** Opening Input material block **

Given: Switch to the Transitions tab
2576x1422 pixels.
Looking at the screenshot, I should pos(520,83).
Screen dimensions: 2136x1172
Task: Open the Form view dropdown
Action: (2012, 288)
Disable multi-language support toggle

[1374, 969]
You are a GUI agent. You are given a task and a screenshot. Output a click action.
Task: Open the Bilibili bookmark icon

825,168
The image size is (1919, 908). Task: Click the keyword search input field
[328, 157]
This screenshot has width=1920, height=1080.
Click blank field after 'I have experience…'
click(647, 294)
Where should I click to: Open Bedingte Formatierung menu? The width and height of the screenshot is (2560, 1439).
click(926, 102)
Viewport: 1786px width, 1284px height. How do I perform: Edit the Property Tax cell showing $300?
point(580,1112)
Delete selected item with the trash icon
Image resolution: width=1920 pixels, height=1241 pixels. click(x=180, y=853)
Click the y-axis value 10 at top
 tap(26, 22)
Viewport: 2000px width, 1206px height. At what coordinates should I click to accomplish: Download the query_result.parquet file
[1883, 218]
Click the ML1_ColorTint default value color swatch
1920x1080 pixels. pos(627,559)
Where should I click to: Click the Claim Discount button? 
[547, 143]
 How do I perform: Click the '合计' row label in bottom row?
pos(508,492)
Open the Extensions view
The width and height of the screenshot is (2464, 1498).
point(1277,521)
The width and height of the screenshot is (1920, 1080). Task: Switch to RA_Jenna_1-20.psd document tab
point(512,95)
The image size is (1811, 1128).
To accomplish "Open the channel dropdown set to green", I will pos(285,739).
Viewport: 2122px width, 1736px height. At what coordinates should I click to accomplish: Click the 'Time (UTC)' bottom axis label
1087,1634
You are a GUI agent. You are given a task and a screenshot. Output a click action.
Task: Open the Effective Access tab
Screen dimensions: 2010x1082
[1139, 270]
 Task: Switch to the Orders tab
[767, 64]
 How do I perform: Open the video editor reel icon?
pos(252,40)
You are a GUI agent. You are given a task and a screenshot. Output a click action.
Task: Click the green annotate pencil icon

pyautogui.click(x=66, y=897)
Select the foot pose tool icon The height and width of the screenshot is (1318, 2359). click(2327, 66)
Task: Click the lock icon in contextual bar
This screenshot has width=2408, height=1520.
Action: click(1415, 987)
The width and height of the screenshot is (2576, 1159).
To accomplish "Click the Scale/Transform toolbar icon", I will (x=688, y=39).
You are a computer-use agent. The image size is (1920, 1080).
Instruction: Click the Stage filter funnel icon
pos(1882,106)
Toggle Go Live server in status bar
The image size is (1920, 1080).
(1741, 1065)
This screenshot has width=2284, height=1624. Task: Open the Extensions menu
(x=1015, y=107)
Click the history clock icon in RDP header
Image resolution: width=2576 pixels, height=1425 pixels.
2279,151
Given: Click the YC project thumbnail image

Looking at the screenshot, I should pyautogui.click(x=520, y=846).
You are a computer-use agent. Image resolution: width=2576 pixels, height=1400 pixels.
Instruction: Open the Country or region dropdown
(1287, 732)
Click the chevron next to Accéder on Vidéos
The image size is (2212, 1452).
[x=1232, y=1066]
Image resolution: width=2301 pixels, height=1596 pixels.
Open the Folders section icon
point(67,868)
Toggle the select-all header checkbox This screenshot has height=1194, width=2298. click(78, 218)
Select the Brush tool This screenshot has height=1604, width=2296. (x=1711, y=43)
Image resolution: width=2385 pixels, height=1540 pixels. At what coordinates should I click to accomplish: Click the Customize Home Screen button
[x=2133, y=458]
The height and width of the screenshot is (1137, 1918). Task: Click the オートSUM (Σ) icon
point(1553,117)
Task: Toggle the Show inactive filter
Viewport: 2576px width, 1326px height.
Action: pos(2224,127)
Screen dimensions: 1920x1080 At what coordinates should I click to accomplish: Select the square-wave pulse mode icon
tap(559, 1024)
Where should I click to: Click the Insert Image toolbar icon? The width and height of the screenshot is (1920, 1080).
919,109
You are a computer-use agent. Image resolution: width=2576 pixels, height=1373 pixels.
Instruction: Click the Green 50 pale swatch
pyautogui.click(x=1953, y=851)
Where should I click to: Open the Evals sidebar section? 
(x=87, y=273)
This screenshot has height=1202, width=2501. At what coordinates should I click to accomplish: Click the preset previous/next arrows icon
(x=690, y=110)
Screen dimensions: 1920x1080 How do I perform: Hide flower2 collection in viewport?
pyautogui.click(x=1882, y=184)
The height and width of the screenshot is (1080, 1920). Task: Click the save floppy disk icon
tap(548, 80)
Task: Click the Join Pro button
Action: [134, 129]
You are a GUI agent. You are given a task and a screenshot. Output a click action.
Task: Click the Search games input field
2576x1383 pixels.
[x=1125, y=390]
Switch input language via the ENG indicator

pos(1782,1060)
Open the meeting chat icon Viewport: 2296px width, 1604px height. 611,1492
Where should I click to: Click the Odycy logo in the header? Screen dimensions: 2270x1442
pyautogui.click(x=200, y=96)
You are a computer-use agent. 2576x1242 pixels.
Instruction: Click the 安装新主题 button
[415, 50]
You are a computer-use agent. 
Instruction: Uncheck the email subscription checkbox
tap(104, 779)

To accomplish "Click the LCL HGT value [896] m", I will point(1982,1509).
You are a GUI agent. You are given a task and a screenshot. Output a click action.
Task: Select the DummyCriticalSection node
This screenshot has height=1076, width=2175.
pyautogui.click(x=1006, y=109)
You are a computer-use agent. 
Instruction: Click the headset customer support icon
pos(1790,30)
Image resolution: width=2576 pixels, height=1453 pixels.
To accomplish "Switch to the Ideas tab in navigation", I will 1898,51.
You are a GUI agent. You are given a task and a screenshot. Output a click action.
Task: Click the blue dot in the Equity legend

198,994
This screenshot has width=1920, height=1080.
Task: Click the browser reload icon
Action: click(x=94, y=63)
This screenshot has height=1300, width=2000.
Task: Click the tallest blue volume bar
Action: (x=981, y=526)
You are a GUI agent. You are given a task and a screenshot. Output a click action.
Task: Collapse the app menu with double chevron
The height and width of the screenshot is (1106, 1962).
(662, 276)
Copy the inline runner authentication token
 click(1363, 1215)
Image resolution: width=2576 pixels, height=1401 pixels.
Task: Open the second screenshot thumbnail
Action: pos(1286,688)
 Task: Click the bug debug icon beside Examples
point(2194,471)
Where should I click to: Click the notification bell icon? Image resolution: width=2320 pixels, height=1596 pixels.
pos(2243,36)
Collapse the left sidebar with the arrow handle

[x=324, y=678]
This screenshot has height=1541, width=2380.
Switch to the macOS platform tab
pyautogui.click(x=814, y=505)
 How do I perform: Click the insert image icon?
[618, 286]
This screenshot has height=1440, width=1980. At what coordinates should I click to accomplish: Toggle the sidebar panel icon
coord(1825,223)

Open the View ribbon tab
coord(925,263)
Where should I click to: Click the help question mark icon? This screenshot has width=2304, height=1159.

** Closing Input material block **

Brief ::
Please return every line of the records above that contains the word "will".

Answer to this exercise ::
To accomplish "Open the channel dropdown set to green", I will pos(285,739).
To accomplish "Click the Scale/Transform toolbar icon", I will (x=688, y=39).
To accomplish "Click the LCL HGT value [896] m", I will point(1982,1509).
To accomplish "Switch to the Ideas tab in navigation", I will 1898,51.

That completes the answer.